Using the data below, count the lines where "Identify" appears, and answer with the number alone.

■ **Source records**
===============

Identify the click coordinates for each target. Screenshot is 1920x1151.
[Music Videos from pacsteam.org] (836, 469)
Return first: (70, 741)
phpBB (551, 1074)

===============

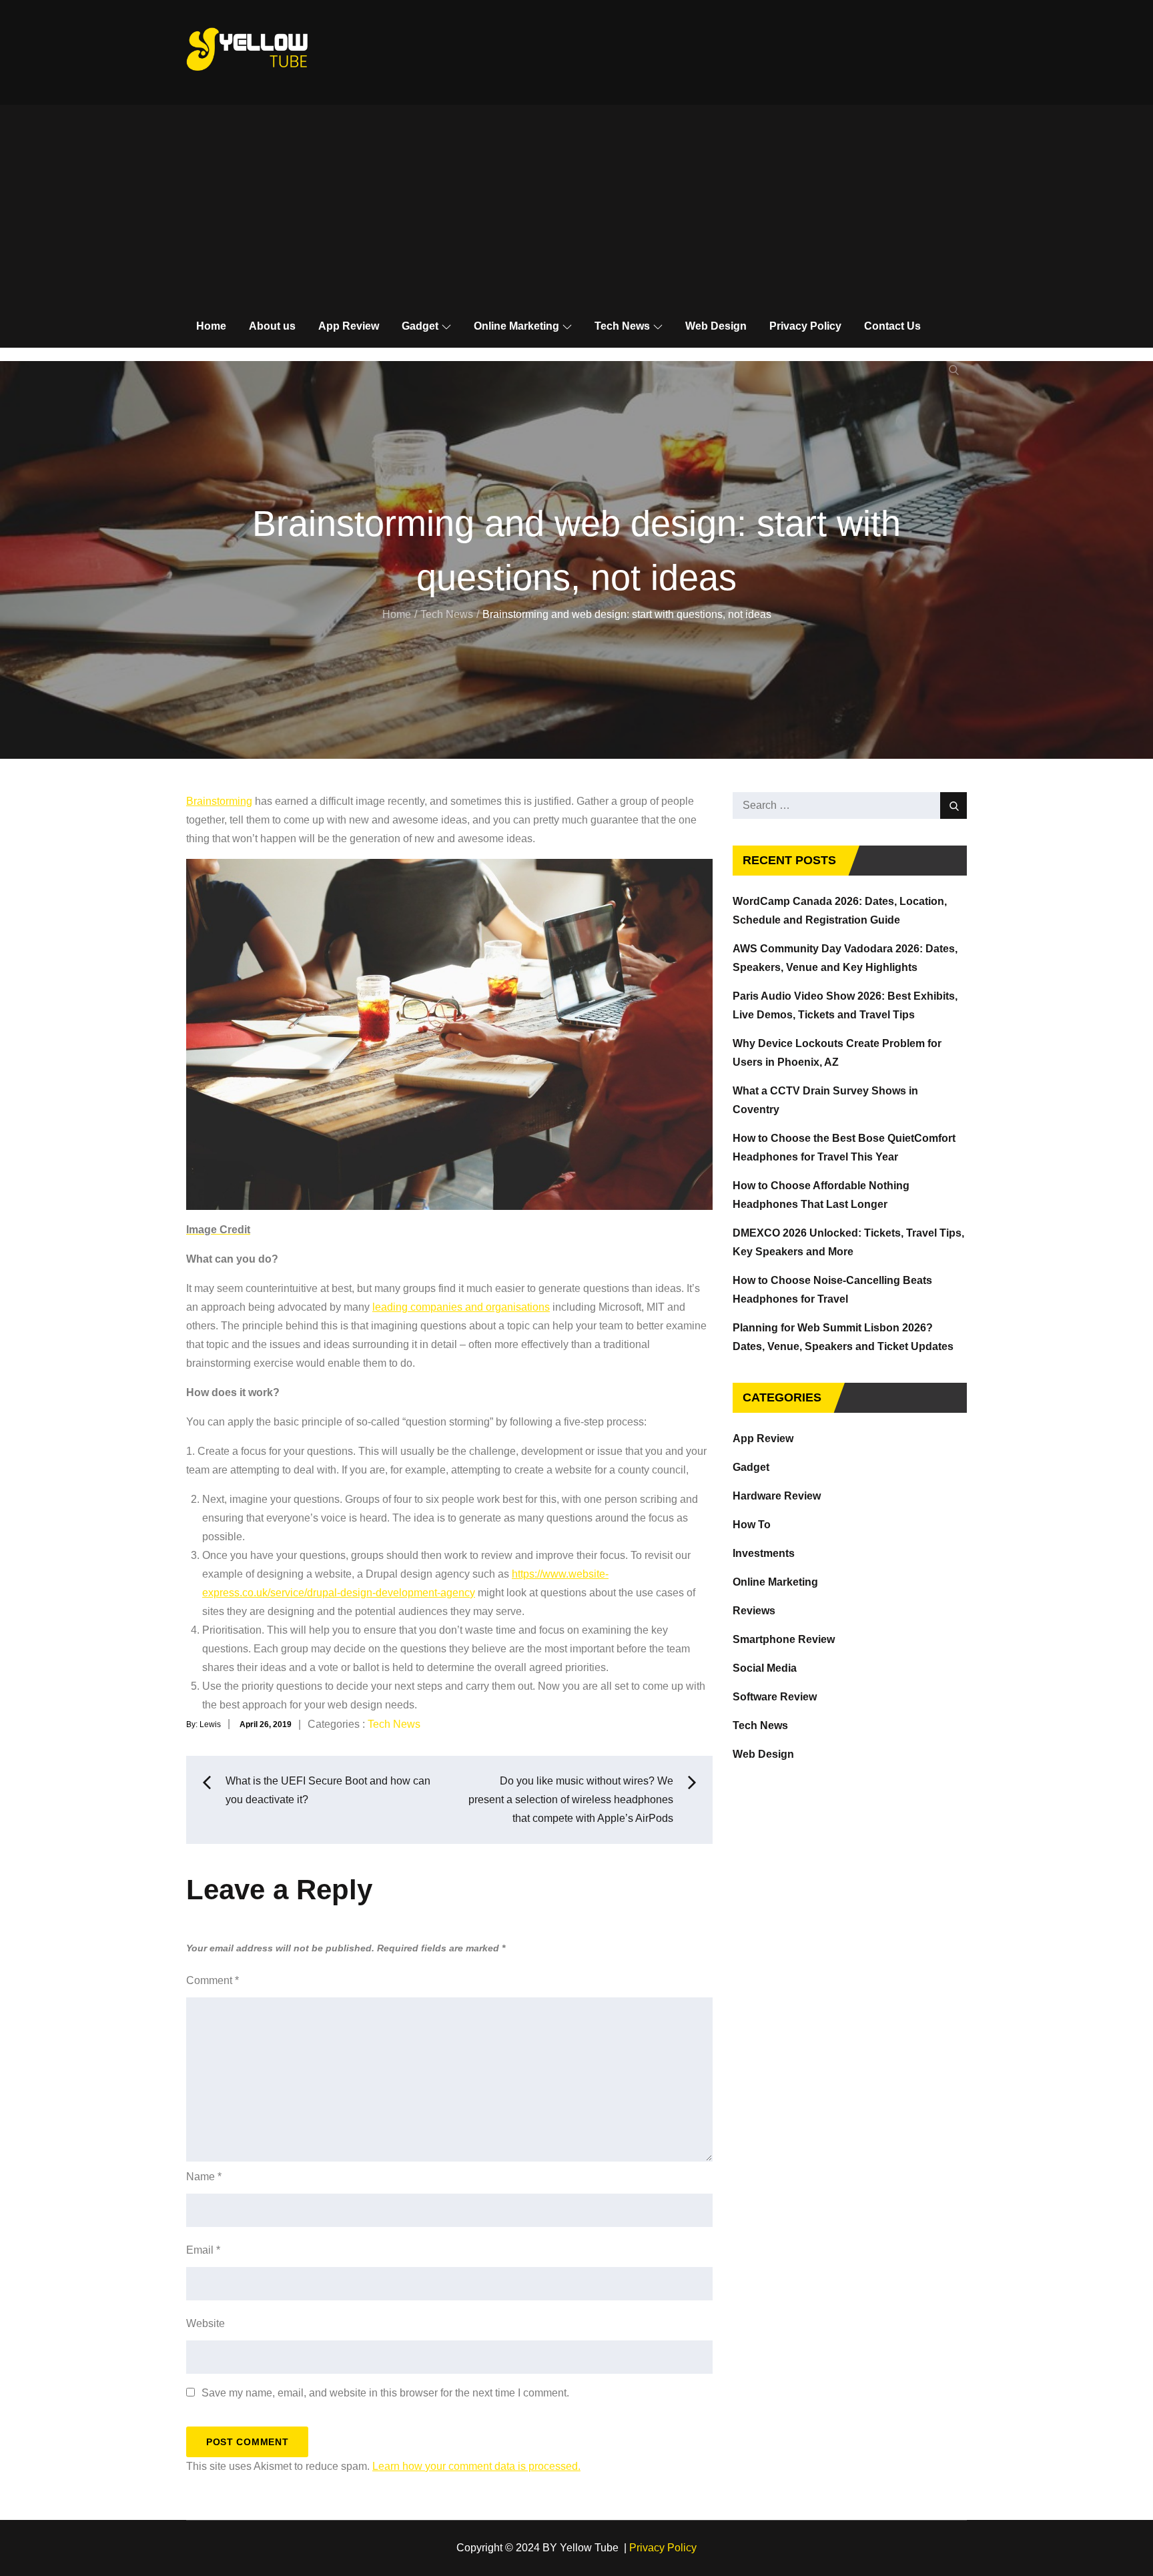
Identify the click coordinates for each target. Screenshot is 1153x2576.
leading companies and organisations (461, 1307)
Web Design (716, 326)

===============

■ **Answer section**
2